Cloud challenges: Heterogeneity

Completed

Cloud datacenters comprise various collections of components, including computers, networks, operating systems (OSs), code libraries, and programming languages. In principle, if there is variety and difference in datacenter components, the cloud is referred to as a heterogeneous cloud. Otherwise, the cloud is denoted as a homogenous cloud. In practice, homogeneity does not always hold, mainly due to two reasons:

  • Cloud providers typically maintain multiple generations of IT resources, purchased over different time frames.
  • Cloud providers are increasingly applying virtualization technology on their clouds to consolidate servers, enhance system utilization, and simplify management. Public clouds are primarily virtualized datacenters.
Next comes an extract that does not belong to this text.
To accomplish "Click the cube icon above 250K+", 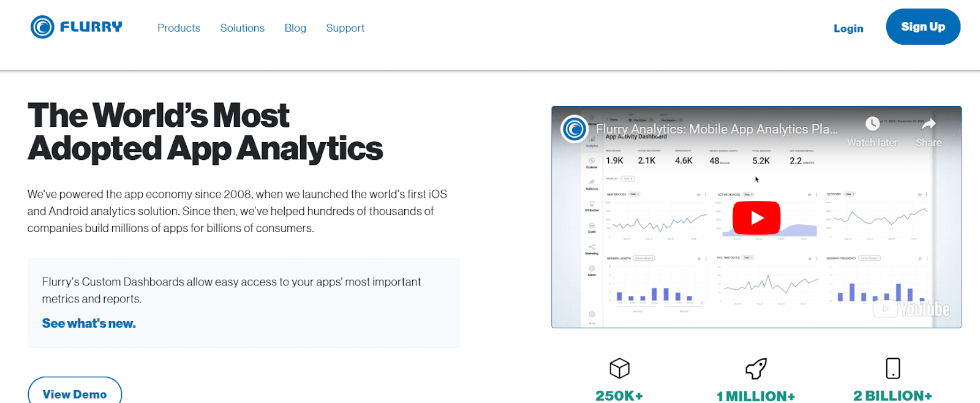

Even on private clouds, virtualized environments are expected to become the norm.1

Heterogeneity is a direct result of virtualized environments, and colocating virtual machines (VMs) on similar physical machines can cause heterogeneity. Consider, for example, two identical physical machines, A and B. Even assuming identical VMs running the same programs, placing one VM on machine A and 10 VMs on machine B will stress the second machine more than the first. Having dissimilar VMs and diverse, demanding programs is even more probable on the cloud, and the situation is worse there. An especially compelling setting is Azure, which offers more than 30 VM types5 for millions of users with different programs. Clearly, this situation creates even more heterogeneity. In short, heterogeneity is already and will continue to be the norm on the cloud.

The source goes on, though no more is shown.